## Information shown
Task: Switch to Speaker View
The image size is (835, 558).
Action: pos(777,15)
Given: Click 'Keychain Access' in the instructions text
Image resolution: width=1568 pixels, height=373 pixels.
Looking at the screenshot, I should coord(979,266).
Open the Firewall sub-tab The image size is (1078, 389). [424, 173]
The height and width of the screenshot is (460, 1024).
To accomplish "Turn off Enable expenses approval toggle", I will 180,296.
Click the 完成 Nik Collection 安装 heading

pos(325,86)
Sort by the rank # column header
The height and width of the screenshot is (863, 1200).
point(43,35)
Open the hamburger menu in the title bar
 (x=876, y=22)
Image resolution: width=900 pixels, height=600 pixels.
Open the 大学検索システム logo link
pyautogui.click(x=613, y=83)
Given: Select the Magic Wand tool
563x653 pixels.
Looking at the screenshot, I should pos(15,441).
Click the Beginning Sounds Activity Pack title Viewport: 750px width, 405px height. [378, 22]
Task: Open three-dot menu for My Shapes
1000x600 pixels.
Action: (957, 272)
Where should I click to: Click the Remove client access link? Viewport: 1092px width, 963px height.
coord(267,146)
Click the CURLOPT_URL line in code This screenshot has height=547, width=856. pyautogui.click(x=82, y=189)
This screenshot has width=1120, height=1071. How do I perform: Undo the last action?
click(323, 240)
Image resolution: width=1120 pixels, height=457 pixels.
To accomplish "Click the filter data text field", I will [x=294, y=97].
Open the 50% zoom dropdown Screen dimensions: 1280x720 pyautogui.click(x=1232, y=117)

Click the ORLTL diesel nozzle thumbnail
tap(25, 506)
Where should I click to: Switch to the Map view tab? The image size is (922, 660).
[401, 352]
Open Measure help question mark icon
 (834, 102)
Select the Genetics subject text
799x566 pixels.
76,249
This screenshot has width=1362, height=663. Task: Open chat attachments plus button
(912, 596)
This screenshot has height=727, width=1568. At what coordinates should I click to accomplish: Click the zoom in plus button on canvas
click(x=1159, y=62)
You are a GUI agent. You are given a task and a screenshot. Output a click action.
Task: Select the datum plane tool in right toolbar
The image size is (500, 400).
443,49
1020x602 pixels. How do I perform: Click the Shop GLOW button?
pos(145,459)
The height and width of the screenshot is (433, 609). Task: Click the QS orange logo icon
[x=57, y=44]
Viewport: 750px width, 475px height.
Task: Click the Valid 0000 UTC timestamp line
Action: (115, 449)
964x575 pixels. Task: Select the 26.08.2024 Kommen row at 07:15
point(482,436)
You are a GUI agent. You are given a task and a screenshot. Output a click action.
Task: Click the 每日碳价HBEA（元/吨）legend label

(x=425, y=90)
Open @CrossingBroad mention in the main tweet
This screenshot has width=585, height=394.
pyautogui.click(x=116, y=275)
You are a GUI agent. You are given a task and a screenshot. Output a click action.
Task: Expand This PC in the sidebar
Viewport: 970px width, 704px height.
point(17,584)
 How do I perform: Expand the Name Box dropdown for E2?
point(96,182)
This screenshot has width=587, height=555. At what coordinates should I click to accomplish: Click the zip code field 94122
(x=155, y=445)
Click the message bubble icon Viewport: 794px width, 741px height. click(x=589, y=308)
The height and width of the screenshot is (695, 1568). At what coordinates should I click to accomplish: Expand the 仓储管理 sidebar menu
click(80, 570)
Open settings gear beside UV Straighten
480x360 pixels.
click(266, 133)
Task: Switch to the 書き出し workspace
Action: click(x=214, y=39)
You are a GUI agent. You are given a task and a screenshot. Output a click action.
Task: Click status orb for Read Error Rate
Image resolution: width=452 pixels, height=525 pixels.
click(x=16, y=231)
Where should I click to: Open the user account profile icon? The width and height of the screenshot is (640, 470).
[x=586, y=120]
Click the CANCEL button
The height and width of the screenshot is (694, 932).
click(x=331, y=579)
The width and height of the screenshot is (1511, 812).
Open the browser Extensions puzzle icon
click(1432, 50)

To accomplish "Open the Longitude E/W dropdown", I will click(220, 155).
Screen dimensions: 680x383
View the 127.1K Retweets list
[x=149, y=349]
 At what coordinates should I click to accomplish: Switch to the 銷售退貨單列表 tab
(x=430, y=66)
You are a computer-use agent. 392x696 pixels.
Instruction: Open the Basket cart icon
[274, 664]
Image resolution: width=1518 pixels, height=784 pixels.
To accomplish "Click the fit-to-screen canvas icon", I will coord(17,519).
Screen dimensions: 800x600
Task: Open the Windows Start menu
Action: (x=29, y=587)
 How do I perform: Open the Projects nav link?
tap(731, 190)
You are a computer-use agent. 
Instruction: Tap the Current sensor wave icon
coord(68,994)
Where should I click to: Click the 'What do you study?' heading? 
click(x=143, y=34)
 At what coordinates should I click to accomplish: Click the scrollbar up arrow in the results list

## Work instruction
Each line of the listing should be printed again, exactly.

## Result
Task: Switch to Speaker View
The image size is (835, 558).
Action: pos(777,15)
Given: Click 'Keychain Access' in the instructions text
Image resolution: width=1568 pixels, height=373 pixels.
Looking at the screenshot, I should coord(979,266).
Open the Firewall sub-tab The image size is (1078, 389). [424, 173]
The height and width of the screenshot is (460, 1024).
To accomplish "Turn off Enable expenses approval toggle", I will 180,296.
Click the 完成 Nik Collection 安装 heading

pos(325,86)
Sort by the rank # column header
The height and width of the screenshot is (863, 1200).
point(43,35)
Open the hamburger menu in the title bar
 (x=876, y=22)
Image resolution: width=900 pixels, height=600 pixels.
Open the 大学検索システム logo link
pyautogui.click(x=613, y=83)
Given: Select the Magic Wand tool
563x653 pixels.
Looking at the screenshot, I should pos(15,441).
Click the Beginning Sounds Activity Pack title Viewport: 750px width, 405px height. [378, 22]
Task: Open three-dot menu for My Shapes
1000x600 pixels.
Action: (957, 272)
Where should I click to: Click the Remove client access link? Viewport: 1092px width, 963px height.
coord(267,146)
Click the CURLOPT_URL line in code This screenshot has height=547, width=856. pyautogui.click(x=82, y=189)
This screenshot has width=1120, height=1071. How do I perform: Undo the last action?
click(323, 240)
Image resolution: width=1120 pixels, height=457 pixels.
To accomplish "Click the filter data text field", I will [x=294, y=97].
Open the 50% zoom dropdown Screen dimensions: 1280x720 pyautogui.click(x=1232, y=117)

Click the ORLTL diesel nozzle thumbnail
tap(25, 506)
Where should I click to: Switch to the Map view tab? The image size is (922, 660).
[401, 352]
Open Measure help question mark icon
 (834, 102)
Select the Genetics subject text
799x566 pixels.
76,249
This screenshot has width=1362, height=663. Task: Open chat attachments plus button
(912, 596)
This screenshot has height=727, width=1568. At what coordinates should I click to accomplish: Click the zoom in plus button on canvas
click(x=1159, y=62)
You are a GUI agent. You are given a task and a screenshot. Output a click action.
Task: Select the datum plane tool in right toolbar
The image size is (500, 400).
443,49
1020x602 pixels. How do I perform: Click the Shop GLOW button?
pos(145,459)
The height and width of the screenshot is (433, 609). Task: Click the QS orange logo icon
[x=57, y=44]
Viewport: 750px width, 475px height.
Task: Click the Valid 0000 UTC timestamp line
Action: (115, 449)
964x575 pixels. Task: Select the 26.08.2024 Kommen row at 07:15
point(482,436)
You are a GUI agent. You are given a task and a screenshot. Output a click action.
Task: Click the 每日碳价HBEA（元/吨）legend label

(x=425, y=90)
Open @CrossingBroad mention in the main tweet
This screenshot has width=585, height=394.
pyautogui.click(x=116, y=275)
You are a GUI agent. You are given a task and a screenshot. Output a click action.
Task: Expand This PC in the sidebar
Viewport: 970px width, 704px height.
point(17,584)
 How do I perform: Expand the Name Box dropdown for E2?
point(96,182)
This screenshot has width=587, height=555. At what coordinates should I click to accomplish: Click the zip code field 94122
(x=155, y=445)
Click the message bubble icon Viewport: 794px width, 741px height. click(x=589, y=308)
The height and width of the screenshot is (695, 1568). At what coordinates should I click to accomplish: Expand the 仓储管理 sidebar menu
click(80, 570)
Open settings gear beside UV Straighten
480x360 pixels.
click(266, 133)
Task: Switch to the 書き出し workspace
Action: click(x=214, y=39)
You are a GUI agent. You are given a task and a screenshot. Output a click action.
Task: Click status orb for Read Error Rate
Image resolution: width=452 pixels, height=525 pixels.
click(x=16, y=231)
Where should I click to: Open the user account profile icon? The width and height of the screenshot is (640, 470).
[x=586, y=120]
Click the CANCEL button
The height and width of the screenshot is (694, 932).
click(x=331, y=579)
The width and height of the screenshot is (1511, 812).
Open the browser Extensions puzzle icon
click(1432, 50)

To accomplish "Open the Longitude E/W dropdown", I will click(220, 155).
Screen dimensions: 680x383
View the 127.1K Retweets list
[x=149, y=349]
 At what coordinates should I click to accomplish: Switch to the 銷售退貨單列表 tab
(x=430, y=66)
You are a computer-use agent. 392x696 pixels.
Instruction: Open the Basket cart icon
[274, 664]
Image resolution: width=1518 pixels, height=784 pixels.
To accomplish "Click the fit-to-screen canvas icon", I will coord(17,519).
Screen dimensions: 800x600
Task: Open the Windows Start menu
Action: (x=29, y=587)
 How do I perform: Open the Projects nav link?
tap(731, 190)
You are a computer-use agent. 
Instruction: Tap the Current sensor wave icon
coord(68,994)
Where should I click to: Click the 'What do you study?' heading? 
click(x=143, y=34)
 At what coordinates should I click to accomplish: Click the scrollbar up arrow in the results list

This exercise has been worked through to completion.